(Excerpts from a dataset)
____________________

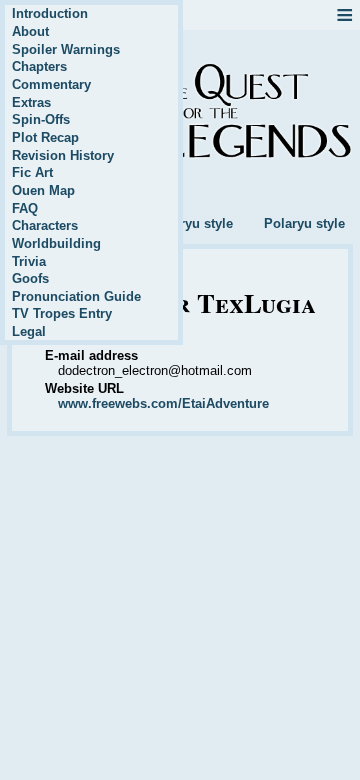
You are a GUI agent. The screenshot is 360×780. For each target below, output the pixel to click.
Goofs (30, 278)
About (30, 31)
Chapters (39, 66)
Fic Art (32, 172)
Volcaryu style (189, 223)
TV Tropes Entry (62, 313)
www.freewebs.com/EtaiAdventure (163, 403)
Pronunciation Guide (76, 296)
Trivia (29, 261)
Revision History (63, 155)
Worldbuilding (56, 243)
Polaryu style (304, 223)
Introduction (50, 13)
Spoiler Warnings (66, 49)
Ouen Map (43, 190)
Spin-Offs (41, 119)
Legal (29, 331)
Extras (31, 102)
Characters (45, 225)
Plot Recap (45, 137)
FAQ (25, 208)
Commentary (51, 84)
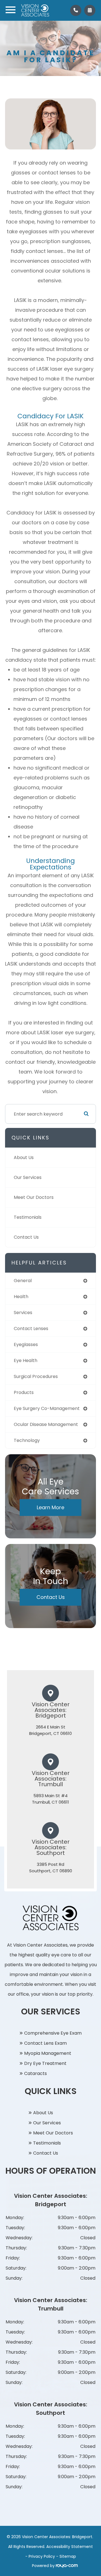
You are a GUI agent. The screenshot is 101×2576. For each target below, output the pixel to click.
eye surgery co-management (47, 1408)
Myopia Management (47, 2053)
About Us (24, 1157)
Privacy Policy (42, 2556)
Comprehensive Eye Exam (53, 2033)
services (23, 1312)
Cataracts (35, 2073)
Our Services (28, 1177)
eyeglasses (26, 1344)
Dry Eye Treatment (45, 2063)
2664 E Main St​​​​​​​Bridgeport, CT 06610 (50, 1730)
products (24, 1392)
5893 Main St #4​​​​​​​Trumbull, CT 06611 (50, 1799)
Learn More (50, 1507)
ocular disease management (46, 1424)
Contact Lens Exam (45, 2043)
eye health (25, 1360)
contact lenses (31, 1328)
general (23, 1280)
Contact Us (26, 1237)
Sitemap (67, 2556)
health (21, 1296)
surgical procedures (36, 1376)
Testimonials (28, 1217)
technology (27, 1440)
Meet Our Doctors (34, 1197)
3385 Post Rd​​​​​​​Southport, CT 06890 (50, 1867)
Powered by (44, 2565)
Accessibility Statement (69, 2546)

____________________

### Task to complete
Write out the entries again, word for word. No images.

### Result of the task
You are a GUI agent. The screenshot is 360×780. For each target below, output the pixel to click.
Goofs (30, 278)
About (30, 31)
Chapters (39, 66)
Fic Art (32, 172)
Volcaryu style (189, 223)
TV Tropes Entry (62, 313)
www.freewebs.com/EtaiAdventure (163, 403)
Pronunciation Guide (76, 296)
Trivia (29, 261)
Revision History (63, 155)
Worldbuilding (56, 243)
Polaryu style (304, 223)
Introduction (50, 13)
Spoiler Warnings (66, 49)
Ouen Map (43, 190)
Spin-Offs (41, 119)
Legal (29, 331)
Extras (31, 102)
Characters (45, 225)
Plot Recap (45, 137)
FAQ (25, 208)
Commentary (51, 84)
You are a GUI agent. The screenshot is 101×2576. For each target below, output the pixel to click.
eye surgery co-management (47, 1408)
Myopia Management (47, 2053)
About Us (24, 1157)
Privacy Policy (42, 2556)
Comprehensive Eye Exam (53, 2033)
services (23, 1312)
Cataracts (35, 2073)
Our Services (28, 1177)
eyeglasses (26, 1344)
Dry Eye Treatment (45, 2063)
2664 E Main St​​​​​​​Bridgeport, CT 06610 (50, 1730)
products (24, 1392)
5893 Main St #4​​​​​​​Trumbull, CT 06611 (50, 1799)
Learn More (50, 1507)
ocular disease management (46, 1424)
Contact Lens Exam (45, 2043)
eye health (25, 1360)
contact lenses (31, 1328)
general (23, 1280)
Contact Us (26, 1237)
Sitemap (67, 2556)
health (21, 1296)
surgical procedures (36, 1376)
Testimonials (28, 1217)
technology (27, 1440)
Meet Our Doctors (34, 1197)
3385 Post Rd​​​​​​​Southport, CT 06890 (50, 1867)
Powered by (44, 2565)
Accessibility Statement (69, 2546)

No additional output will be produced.